My parents have a glut of cherry tomatoes this year in their suburban yard in Indiana. They brought baskets and baskets for me when they came to visit. I ate them all in a few days. I didn't even put them in anything, or put anything on them, I'd just eat a handful every time I went into the kitchen. Amazing.
allen
I had a nice garden tomato and added some veal salt, it made it taste even sweeter.
And I had a bowl of tomatoes chopped with some watermelon and a little mint, olive oil, salt and basil for a salad. We couldn't finish the salad so I blended it and had it on spicy crispy fried chicken, like a nice ketchup or sauce for the chicken, very tasty and frugal.

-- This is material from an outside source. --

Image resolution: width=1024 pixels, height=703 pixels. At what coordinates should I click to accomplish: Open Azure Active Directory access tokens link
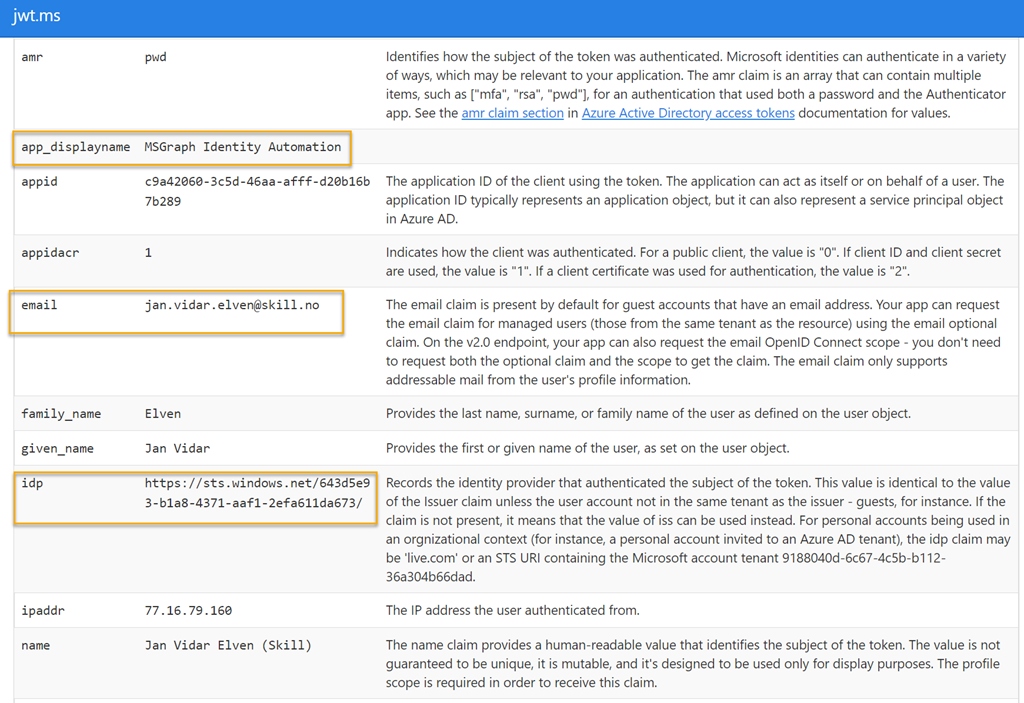click(688, 113)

If your in a blazing hot area use the heat to sun dry some roma tomatoes. I did a batch last year and I still have plenty. Just rehydrate them in the off season in a little warm water.
Dan
your number 13? I thought I invented that, man... sometimes I add two types of cheese: one hard feta-type (but very little of this one) and fresh mozzarela. In absence of basil, dried oregano works great, it's the taste of greek summers. If I have time, I toast the bread with a little olive oil and rub it with garlic before dicing into small croutons... just had one of these yesterday.
Jim Dixon
My favorite approach:
http://realgoodfood.com/recipes-2/vegetables/deconstructed-tomato-sandwich/
J.D.
http://www.youtube.com/watch?v=0yiWcS4w1i0
Ralph Ewton
A comment on "Make Gazpacho". One of the sad things about gazpacho is that it is chilled. Chilling destroys the flavor of fresh tomatoes, remember? So, no more fresh tomato taste. It can, though, be largely restored by chopping (never-refrigerated) garden fresh tomatoes and adding a generous portion to each bowl at serving time. The chill is not taken away completely and now your gazpacho has that fresh tomato taste.
Vidas
Michael, I have a wealth of garden tomatoes this year and used your linked tomato sauce recipe. The sauce tastes great ! Balsamic vinegar is a favorite accent on summer tomatoes and am wondering if it would incorporate well in the tomato sauce recipe. In addition to the fish sauce or as a replacement ? If balsamic would be a good fit - when would I add it ? Before simmering or after as a seasoning ?
bigmolar
I used to carry a salt shaker in my newspaper bag and pick and eat tomatoes from gardens while delivering the papers in the late 50's and early 60's. They never looked as good as in Donna's pictures
jpaulun
I read your story and could not help but be transported to my childhood. I don't know the year, but I distinctly remember being in the back of my parent's station wagon and sitting next to my great-grandmother as she bit into a road-side stand tomato. I was shocked. As a child I was a very picky eater. At that age, I could not even fathom someone taking a bite of a tomato as if it were an apple. Yet it was happening right in front of me. To this day I will never forget the look this 94 year old woman had on her face as the juice ran down her chin. It was joy; it was summer; it was life.